Цивилизованные люди, которыми он повелевал, никак не могли объяснить себе иные привычки своего короля – в частности, его настойчивое стремление ночевать одному в покое или шатре. Паллантид вышел, лязгая доспехами, надетыми еще в полночь. Быстрым взглядом окинул пробудившийся лагерь: повсюду звякали кольчуги, меж длинных рядов палаток шевелились неясные тени людей. Звезды еще украшали западную половину неба, но на востоке уже трепетали розовые знамена рассвета, и на их фоне вздымались и опадали шелковые складки немедийского флага с вышитым на нем драконом.
Покинув Конана, Паллантид направился к небольшой палатке поблизости, в ней ночевали королевские оруженосцы. Разбуженные трубами, они один за другим выскакивали наружу. Паллантид как раз собирался поторопить их, но не успел. Из шатра короля послышался крик и тотчас же звук тяжелого удара, а потом – шум падения тела… и негромкий, медленный смех, от которого кровь заледенела в жилах отважного полководца.
Паллантид крутанулся на месте и кинулся обратно в шатер. Крик вырвался у него, когда он увидел могучего государя беспомощно распростертым на коврах. Громадный двуручный меч короля лежал у самой ладони: шатровый столб, перерубленный пополам, красноречиво говорил о том, куда был направлен удар. Паллантид на всякий случай выхватил из ножен собственный меч и тщательно осмотрел все углы. Однако шатер оказался пуст – так же пуст, как и тогда, когда он из него выходил.
– Государь!
Паллантид бросился на колени подле сраженного великана.
Глаза Конана были широко раскрыты. Он узнал верного полководца, губы его шевельнулись, но не смогли издать ни звука. И похоже, он не мог пошевелиться.
Снаружи донеслись голоса. Паллантид быстро поднялся и шагнул к дверной занавеске. Перед ней в ожидании стояли королевские оруженосцы и один из рыцарей, охранявших шатер.
– Мы слышали крик, – извиняющимся тоном обратился к Паллантиду рыцарь. – Надеюсь, с королем ничего не случилось?
Паллантид смерил его пристальным взглядом:
– Ты уверен, что ночью никто не входил в шатер и не выходил из него?
– Никто, кроме тебя, господин мой, – отвечал рыцарь.
У Паллантида не было причин сомневаться в честности охранника.
– Король споткнулся и выронил меч, – коротко сообщил он. – Отправляйся на место.
Когда рыцарь удалился, полководец незаметно поманил к себе шестерых оруженосцев и, впустив их внутрь, плотно задернул вход. Юноши как один побледнели при виде распростертого на полу короля. Быстро вскинув руку, Паллантид заставил их сдержать восклицания.

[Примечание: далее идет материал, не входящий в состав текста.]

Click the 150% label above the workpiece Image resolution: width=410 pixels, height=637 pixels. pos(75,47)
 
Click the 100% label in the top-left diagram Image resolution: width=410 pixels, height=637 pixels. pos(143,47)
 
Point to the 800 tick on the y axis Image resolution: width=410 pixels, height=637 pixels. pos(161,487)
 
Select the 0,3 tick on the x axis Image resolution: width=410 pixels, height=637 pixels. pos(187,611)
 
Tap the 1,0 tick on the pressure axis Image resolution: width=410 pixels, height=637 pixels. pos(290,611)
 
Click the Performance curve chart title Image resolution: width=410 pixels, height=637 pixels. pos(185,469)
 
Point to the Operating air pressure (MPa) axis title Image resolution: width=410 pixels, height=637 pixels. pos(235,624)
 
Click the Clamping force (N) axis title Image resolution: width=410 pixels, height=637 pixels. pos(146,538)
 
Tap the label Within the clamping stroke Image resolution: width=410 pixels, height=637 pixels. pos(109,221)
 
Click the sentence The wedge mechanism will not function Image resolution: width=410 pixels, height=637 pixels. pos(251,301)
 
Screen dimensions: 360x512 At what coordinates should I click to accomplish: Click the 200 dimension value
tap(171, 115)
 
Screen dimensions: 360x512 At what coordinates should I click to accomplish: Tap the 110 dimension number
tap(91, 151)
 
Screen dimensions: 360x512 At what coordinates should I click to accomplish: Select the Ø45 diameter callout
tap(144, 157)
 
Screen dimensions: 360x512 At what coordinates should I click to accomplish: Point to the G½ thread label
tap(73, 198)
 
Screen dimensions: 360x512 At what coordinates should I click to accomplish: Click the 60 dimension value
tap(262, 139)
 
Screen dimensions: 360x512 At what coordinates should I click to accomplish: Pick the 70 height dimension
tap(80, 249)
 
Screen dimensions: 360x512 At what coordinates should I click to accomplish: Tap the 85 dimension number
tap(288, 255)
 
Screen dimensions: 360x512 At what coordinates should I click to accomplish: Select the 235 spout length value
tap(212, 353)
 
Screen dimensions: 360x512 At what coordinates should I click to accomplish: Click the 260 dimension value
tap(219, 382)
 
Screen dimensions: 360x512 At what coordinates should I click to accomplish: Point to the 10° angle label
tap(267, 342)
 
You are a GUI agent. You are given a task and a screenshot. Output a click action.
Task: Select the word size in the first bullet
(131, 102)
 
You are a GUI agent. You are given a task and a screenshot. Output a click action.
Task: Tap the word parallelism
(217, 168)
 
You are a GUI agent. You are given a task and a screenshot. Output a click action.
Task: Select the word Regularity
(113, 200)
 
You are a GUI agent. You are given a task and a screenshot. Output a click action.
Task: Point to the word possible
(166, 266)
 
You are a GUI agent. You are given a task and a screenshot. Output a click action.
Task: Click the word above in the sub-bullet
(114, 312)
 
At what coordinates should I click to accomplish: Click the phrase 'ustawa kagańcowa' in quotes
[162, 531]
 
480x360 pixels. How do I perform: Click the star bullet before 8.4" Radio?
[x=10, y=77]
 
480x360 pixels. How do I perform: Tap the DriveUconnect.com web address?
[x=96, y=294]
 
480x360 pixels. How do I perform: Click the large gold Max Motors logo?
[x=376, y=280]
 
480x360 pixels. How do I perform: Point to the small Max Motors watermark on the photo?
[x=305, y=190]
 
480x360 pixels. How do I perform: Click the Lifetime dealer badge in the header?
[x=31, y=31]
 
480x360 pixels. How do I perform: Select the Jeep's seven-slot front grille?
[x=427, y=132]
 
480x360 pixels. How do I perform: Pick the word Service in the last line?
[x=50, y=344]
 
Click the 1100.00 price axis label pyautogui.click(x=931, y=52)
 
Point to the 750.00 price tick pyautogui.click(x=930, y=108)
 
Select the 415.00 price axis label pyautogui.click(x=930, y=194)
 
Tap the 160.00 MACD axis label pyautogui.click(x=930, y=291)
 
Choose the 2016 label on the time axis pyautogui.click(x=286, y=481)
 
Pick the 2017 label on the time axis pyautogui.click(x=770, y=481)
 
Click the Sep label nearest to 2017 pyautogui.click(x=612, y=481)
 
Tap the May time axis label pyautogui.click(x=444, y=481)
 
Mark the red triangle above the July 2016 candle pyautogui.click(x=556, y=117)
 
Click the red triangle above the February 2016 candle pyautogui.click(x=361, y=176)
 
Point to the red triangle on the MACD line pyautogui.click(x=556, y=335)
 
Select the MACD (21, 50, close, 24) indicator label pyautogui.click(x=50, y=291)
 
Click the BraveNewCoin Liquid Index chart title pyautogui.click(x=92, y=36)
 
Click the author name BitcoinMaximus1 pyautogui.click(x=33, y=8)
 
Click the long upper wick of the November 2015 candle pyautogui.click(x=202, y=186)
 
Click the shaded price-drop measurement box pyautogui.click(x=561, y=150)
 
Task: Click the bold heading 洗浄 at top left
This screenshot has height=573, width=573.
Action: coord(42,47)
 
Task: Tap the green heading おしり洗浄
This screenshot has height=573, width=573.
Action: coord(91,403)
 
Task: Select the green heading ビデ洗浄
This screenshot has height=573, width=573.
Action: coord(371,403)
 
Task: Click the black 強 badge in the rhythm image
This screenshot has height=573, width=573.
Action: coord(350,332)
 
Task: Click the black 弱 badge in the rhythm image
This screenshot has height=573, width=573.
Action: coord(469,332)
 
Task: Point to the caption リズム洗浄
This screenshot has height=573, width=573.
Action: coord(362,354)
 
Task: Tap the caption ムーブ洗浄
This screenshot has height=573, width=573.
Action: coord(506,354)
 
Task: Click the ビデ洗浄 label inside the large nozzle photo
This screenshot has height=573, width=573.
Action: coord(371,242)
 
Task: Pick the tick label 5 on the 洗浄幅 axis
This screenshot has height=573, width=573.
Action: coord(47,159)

Сам он вновь склонился над Конаном. Тот страшным усилием сумел оторвать голову от земли. Жилы вздулись на висках и на шее, но все-таки он проговорил, вернее, невнятно пробормотал:
– Тварь… тварь, там, в углу!
Паллантид в ужасе огляделся. Но пламя светильника озарило лишь бледные лица оруженосцев, разбрасывая по углам шатра бархатные тени… Пусто!
– Там ничего нет, государь, – сказал Паллантид.
– Было… там, в углу, – с трудом выговорил король, мотая головой в тщетной попытке подняться. – Человек… или что-то похожее на человека… весь в повязках, как мумия… в истлевшем плаще с капюшоном… Я видел только глаза… он прятался там, в темном углу. Я и его сначала принял за тень, но успел разглядеть глаза. Они блестели, будто два черных алмаза! – Речь короля постепенно становилась яснее. – Я бросился на него, занося меч, но промахнулся вчистую – одному Крому известно, как такое могло произойти! – и снес столб. На миг я потерял равновесие, и он перехватил мое запястье… его пальцы жгли, словно раскаленное железо… Вся сила тотчас покинула меня, а пол словно взметнулся навстречу и ударил, точно дубиной. Он исчез… я остался лежать… будь он проклят, я не могу пошевелиться!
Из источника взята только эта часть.